GSF Professor Frances S. Hasso wins IDSS Book Award 2023

Woman headshot in front of bookshelf with the picture of the cover of her book

Professor Hasso was declared the winner of this year's Best Book Award by the Interdisciplinary Studies Section (IDSS) of the International Studies Association for her monograph 'Buried in the Red Dirt: Race, Reproduction, and Death in Modern Palestine' (Cambridge University Press, 2022). Through its book award prize, IDSS recognizes original works that are outstanding contributions to interdisciplinary studies.

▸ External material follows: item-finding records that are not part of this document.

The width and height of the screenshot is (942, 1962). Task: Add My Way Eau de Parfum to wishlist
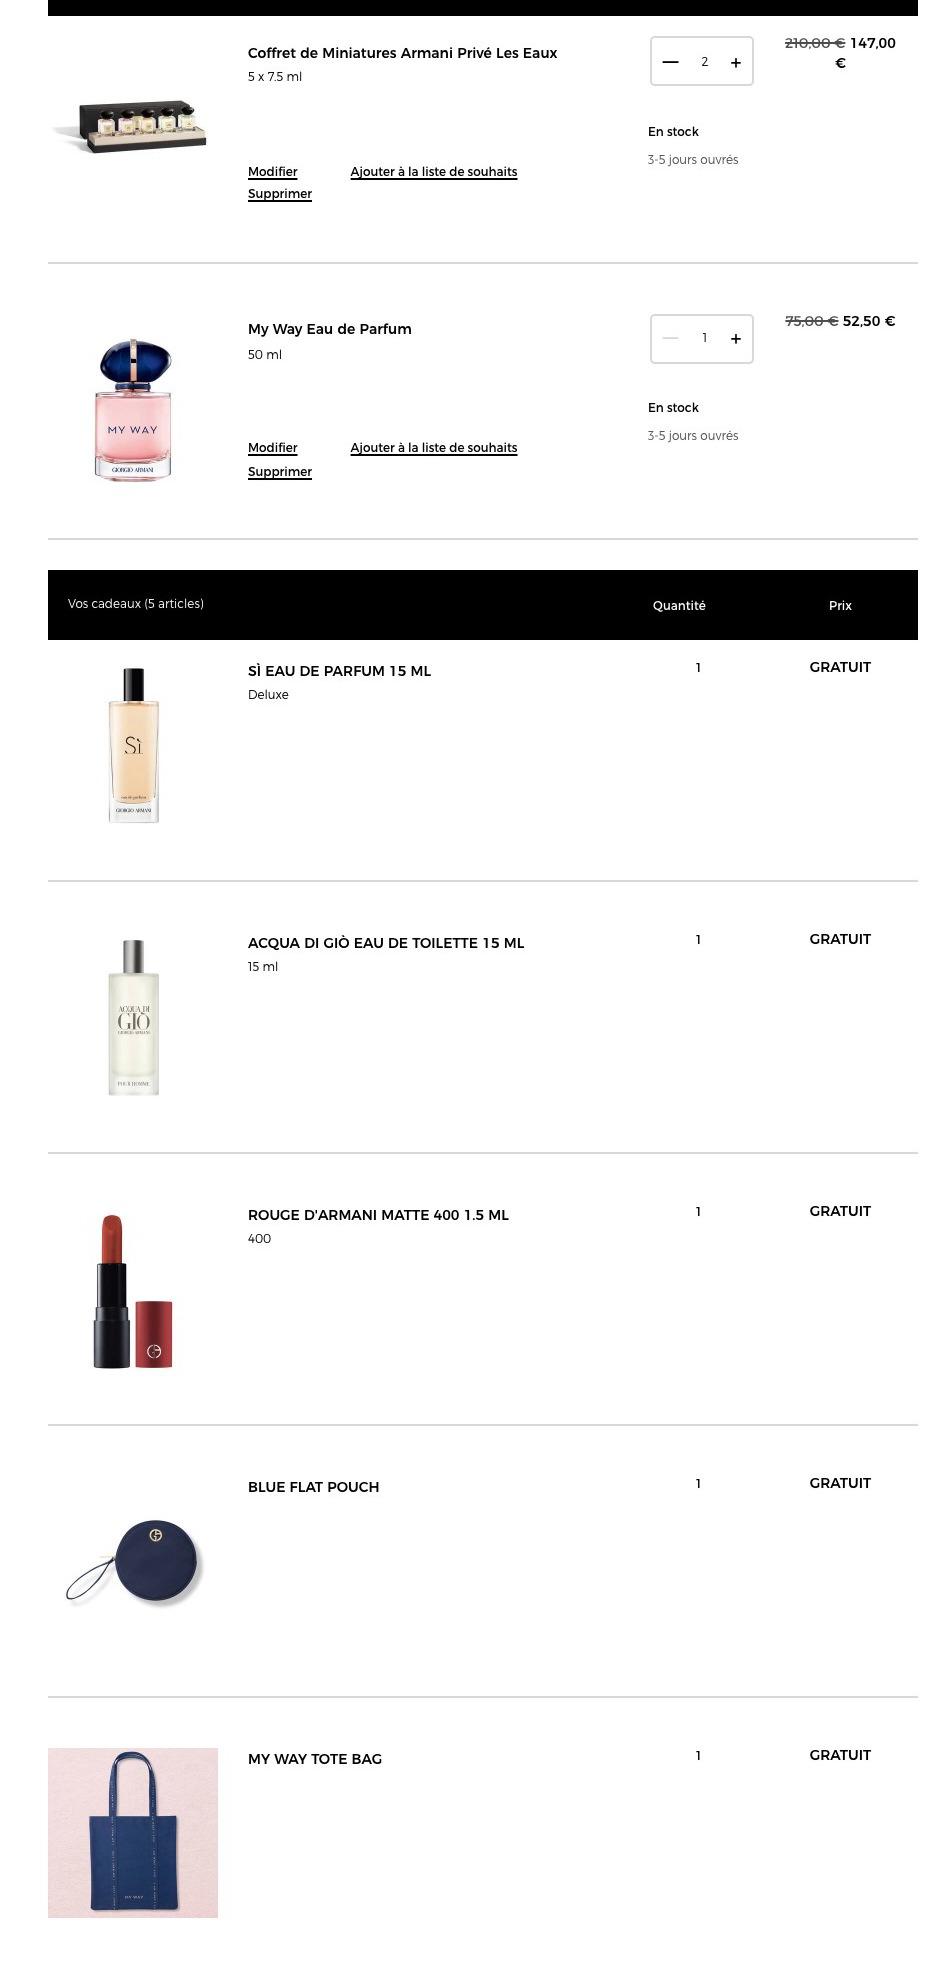(434, 448)
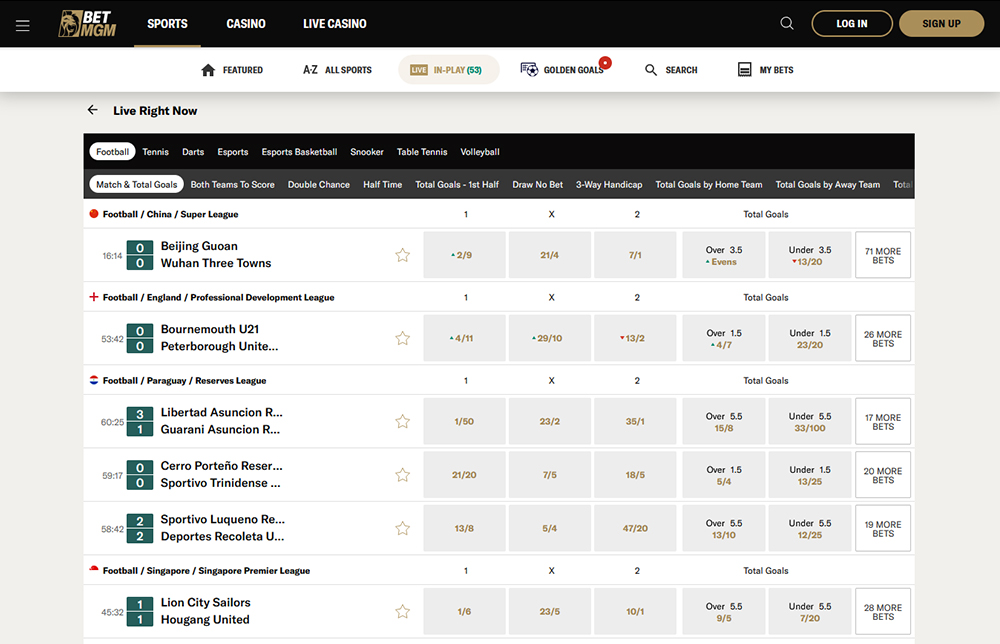1000x644 pixels.
Task: Click the BetMGM lion logo
Action: (87, 24)

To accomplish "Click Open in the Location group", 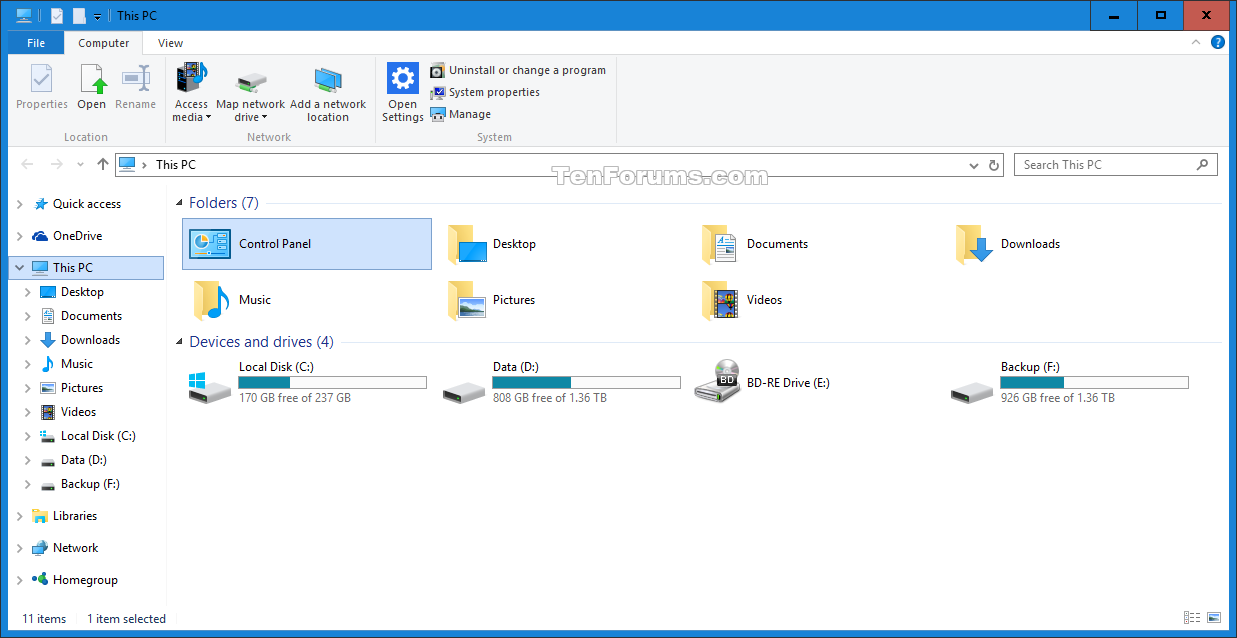I will pyautogui.click(x=92, y=88).
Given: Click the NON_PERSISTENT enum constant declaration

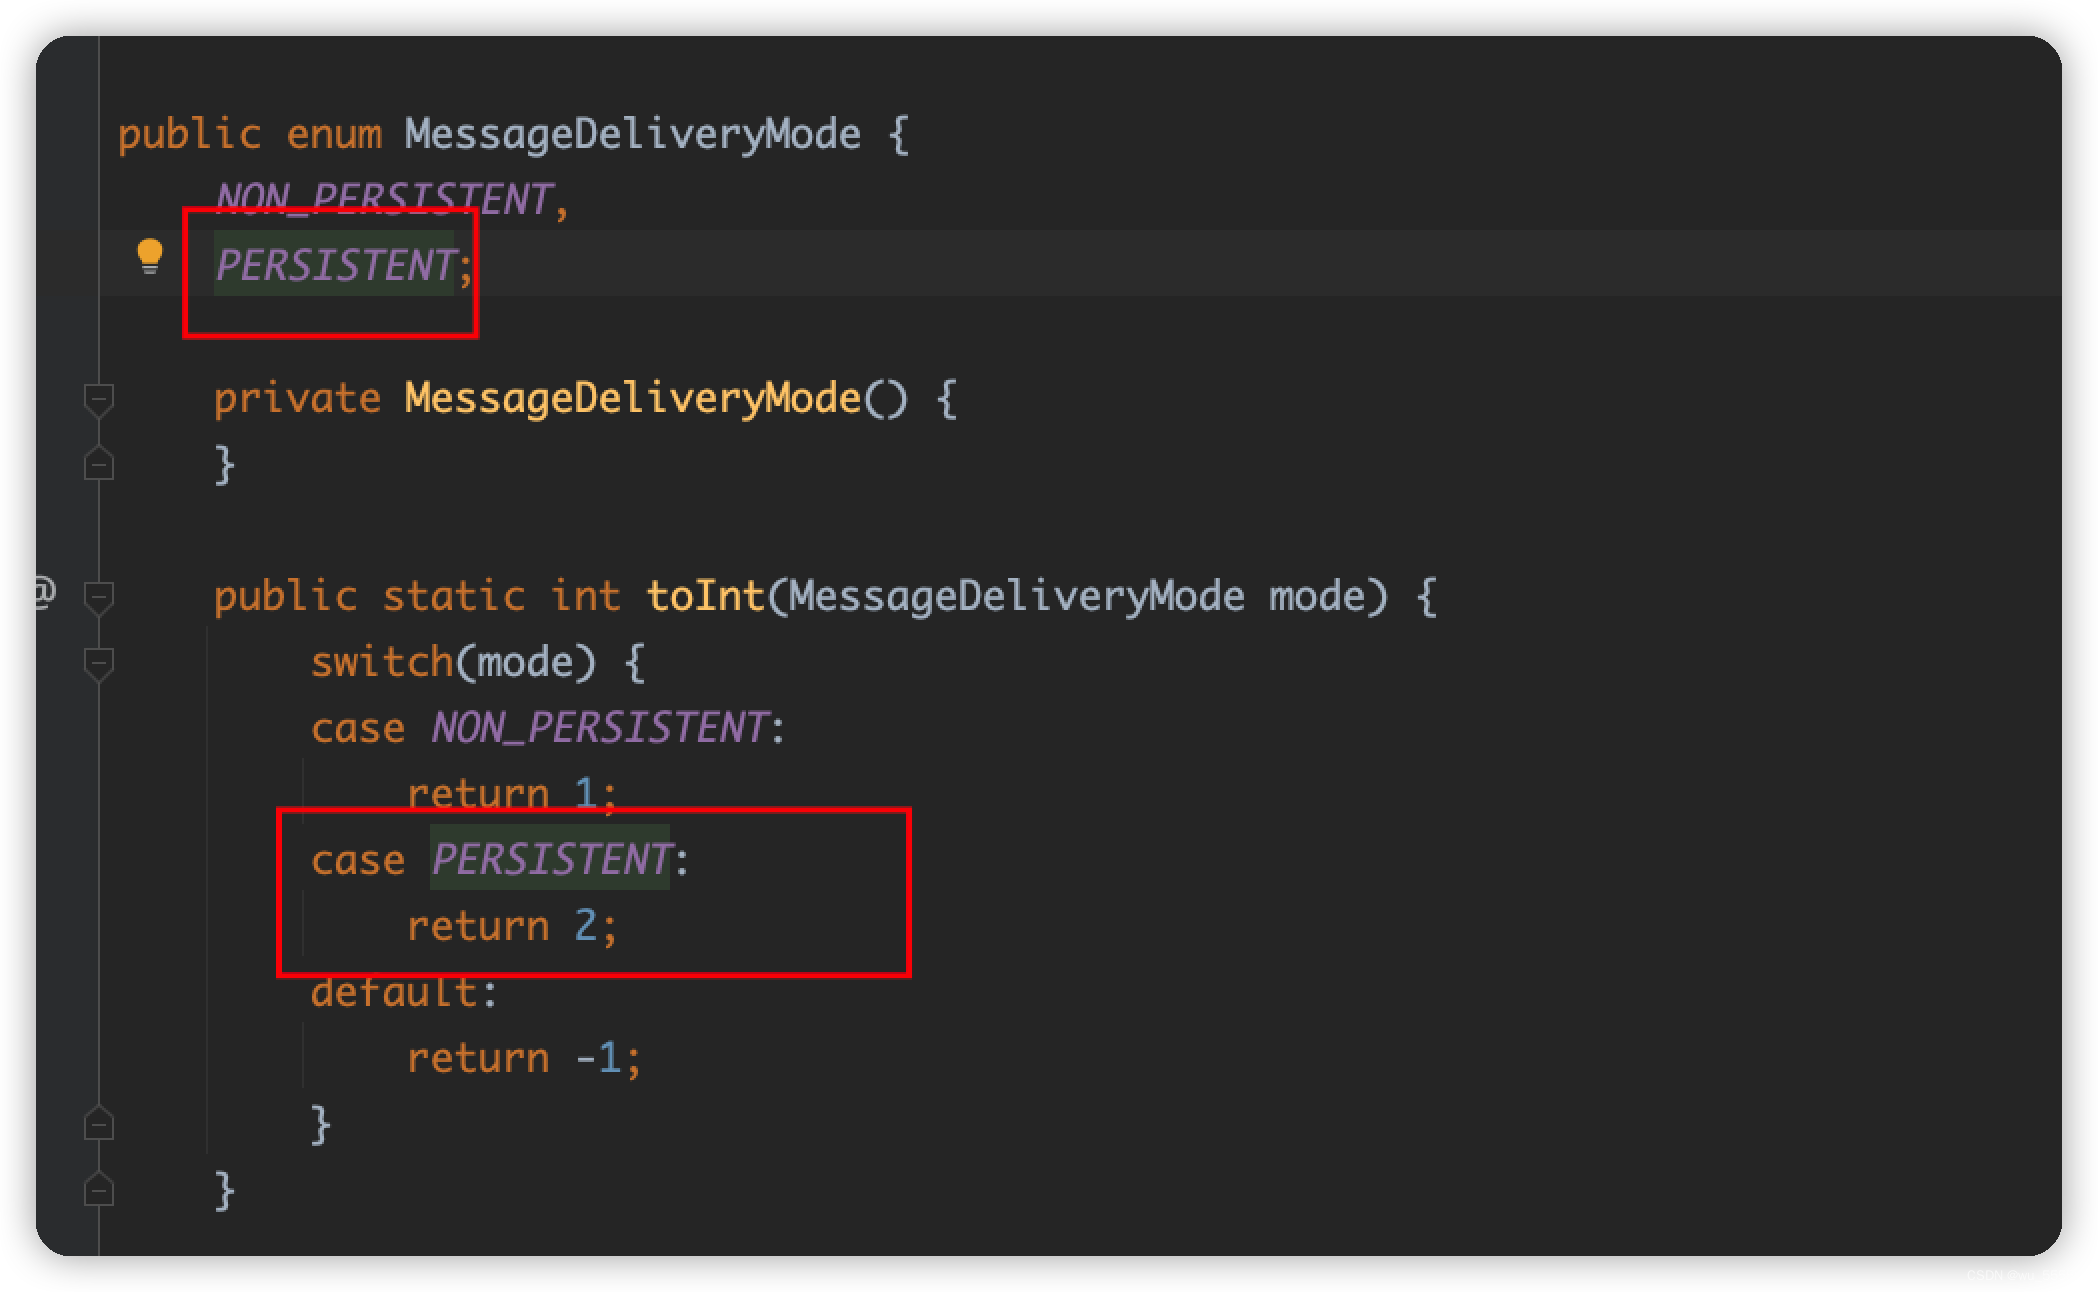Looking at the screenshot, I should click(x=383, y=199).
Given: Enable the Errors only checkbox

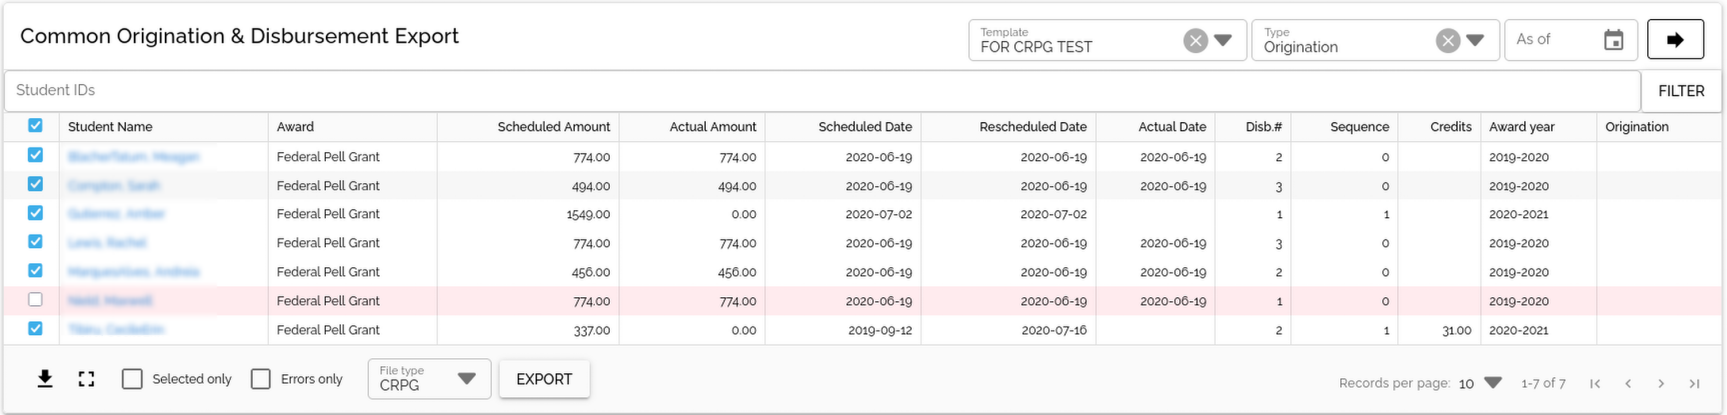Looking at the screenshot, I should [x=261, y=379].
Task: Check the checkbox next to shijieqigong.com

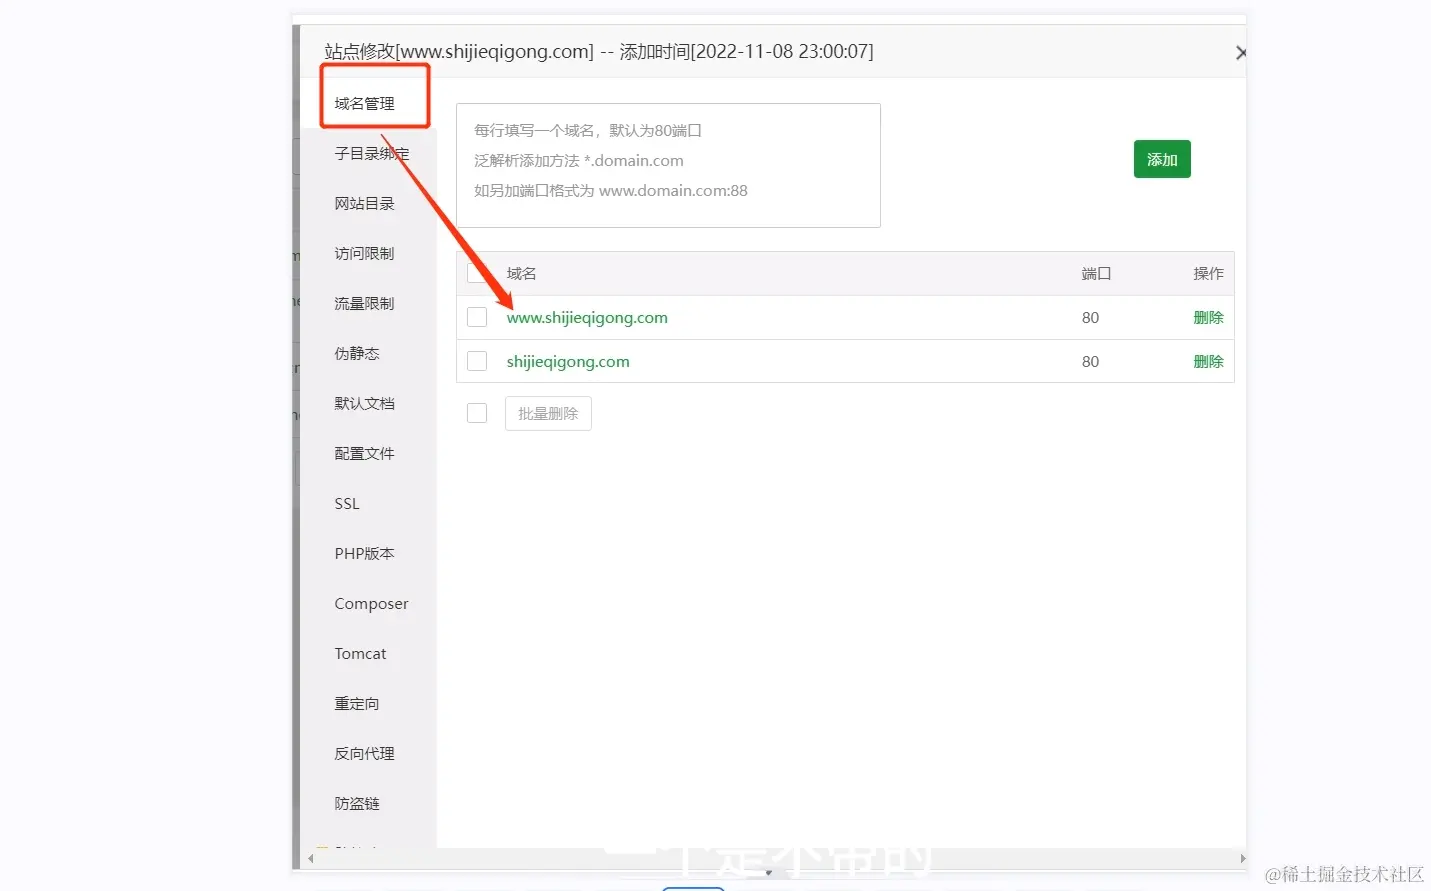Action: click(x=477, y=360)
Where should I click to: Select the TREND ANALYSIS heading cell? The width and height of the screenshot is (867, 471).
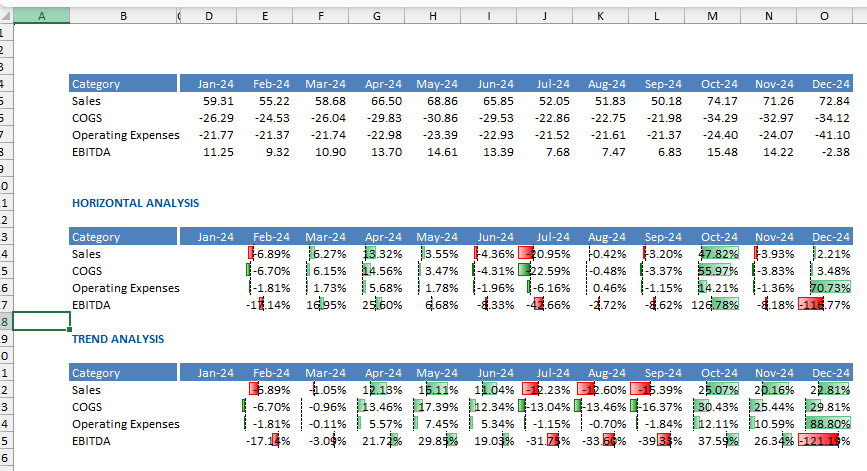click(118, 339)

The book 'Buried in the Red Dirt' tells a story of life, death, reproduction and missing bodies and experiences during and since the British colonial period in Palestine, bringing together a vivid array of analog and non-traditional sources, including colonial archives, newspaper reports, literature, oral histories, and interviews. Using transnational feminist reading practices of existing and new archives, the book moves beyond authorized frames of collective pain and heroism. Looking at their day-to-day lives, where Palestinians suffered most from poverty, illness, and high rates of infant and child mortality, the book shows how ideologically and practically, racism and eugenics shaped British colonialism and Zionist settler-colonialism in Palestine in different ways, especially informing health policies. She also examines Palestinian anti-reproductive desires and practices, before and after 1948, critically engaging with demographic scholarship that has seen Zionist commitments to Jewish reproduction projected onto Palestinians.